A charge nurse is monitoring a newly licensed nurse who is caring for a postoperative client who is receiving morphine through a PCA pump. Which of the following actions by the newly licensed nurse requires intervention? a. Instructing the client to administer a PCA dose prior to a dressing change b. Providing increased fluids while the client is using the PCA pump c. Informing the client's partner that only the client should administer the PCA doses d. Maintaining the client on bed rest while the PCA pump is in use
d. Maintaining the client on bed rest while the PCA pump is in use Use of a PCA pump does not prevent ambulation following surgery. Early ambulation should be encouraged. The nurse should instruct the client to sit at the side of the bed prior to standing to reduce the risks of orthostatic hypotension and falls.
*A nurse is caring for a client who is experiencing an acute asthma exacerbation. Which of the following medications should the nurse identify as being contraindicated for this client? a. Dextromethorphan b. Montelukast c. Ciprofloxacin d. Propranolol
d. Propranolol The nurse should identify that a client who is experiencing an acute asthma exacerbation requires the use of a beta2-agonits to alleviate bronchospasm and relax the client's airway. Therefore, propranolol is contraindicated for this client. Propranolol is a beta-blocker that is used to treat cardiac conditions, including hypertension. Blocking the beta receptors prevents the action of beta2-agonists such as albuterol.
A nurse is caring for a client who has cancer involving the lumbar vertebrae and has been prescribed gabapentin. Which of the following therapeutic effects should the nurse identify for the client when taking this medication? a. Reduced cancer-related bone pain b. Decreased anxiety and insomnia c. Decreased inflammatory response to cancer tumors d. Reduced cramping, aching, and burning neuropathic pain
d. Reduced cramping, aching, and burning neuropathic pain The nurse should identify that gabapentin is administered to treat neuropathic pain that is sharp and darting. The medication can also decreases cramping, aching, and burning pain and suppress spontaneous neuronal firing that causes pain.

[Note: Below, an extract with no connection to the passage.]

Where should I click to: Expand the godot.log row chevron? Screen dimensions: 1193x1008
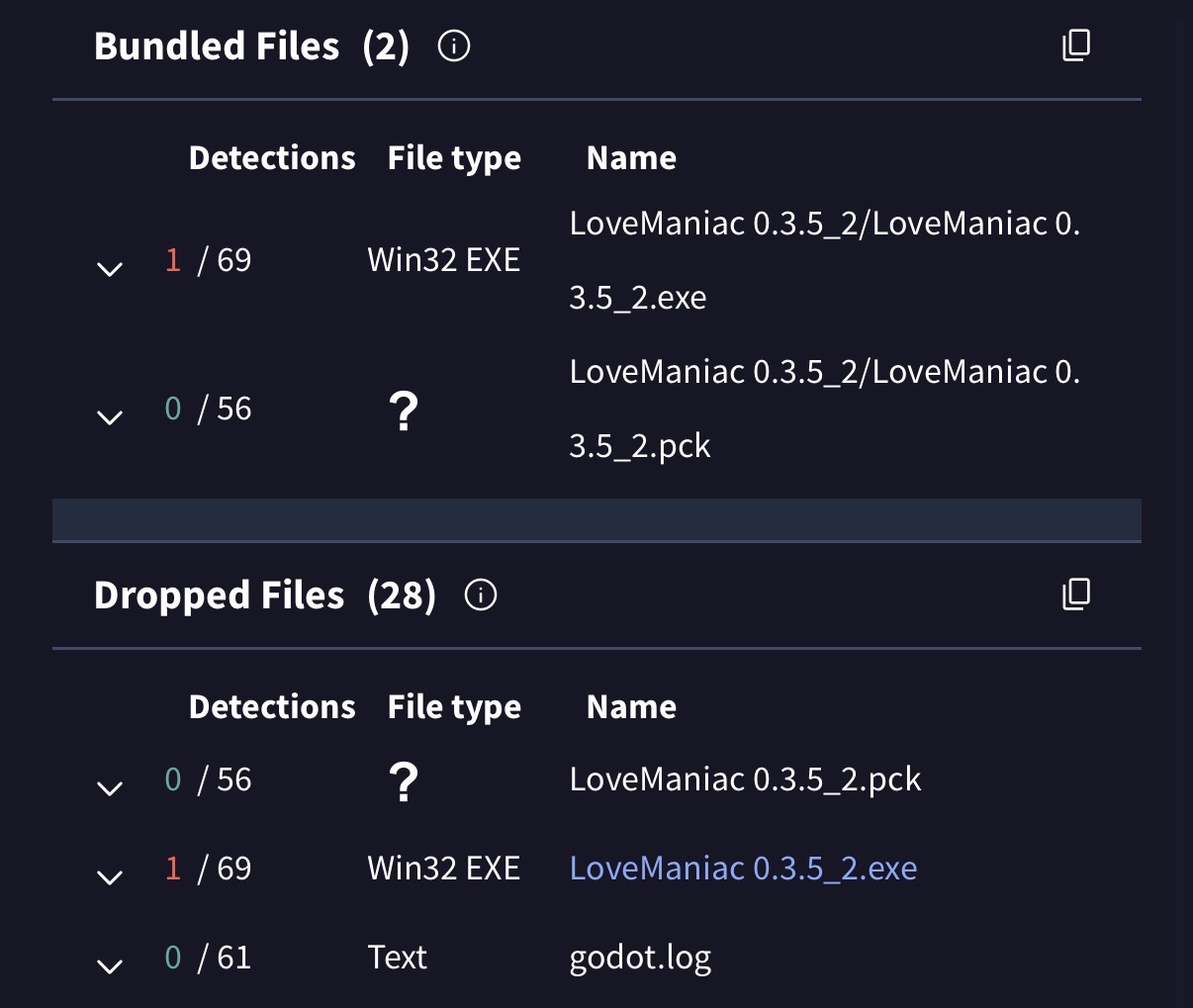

A nurse is assessing a client who is receiving clozapine to treat schizophrenia. The nurse should identify an increase in which of the following parameters as an early indication of an adverse effect of this medication? a. Urine specific gravity b. Urine output c. Blood pressure d. Temperature
d. Temperature Antipsychotic medications such as clozapine can cause agranulocytosis, which if the depletion of WBCs. This increases the client's risk of infection. A fever is an early indication to check the client's WBC count to detect agranulocytosis.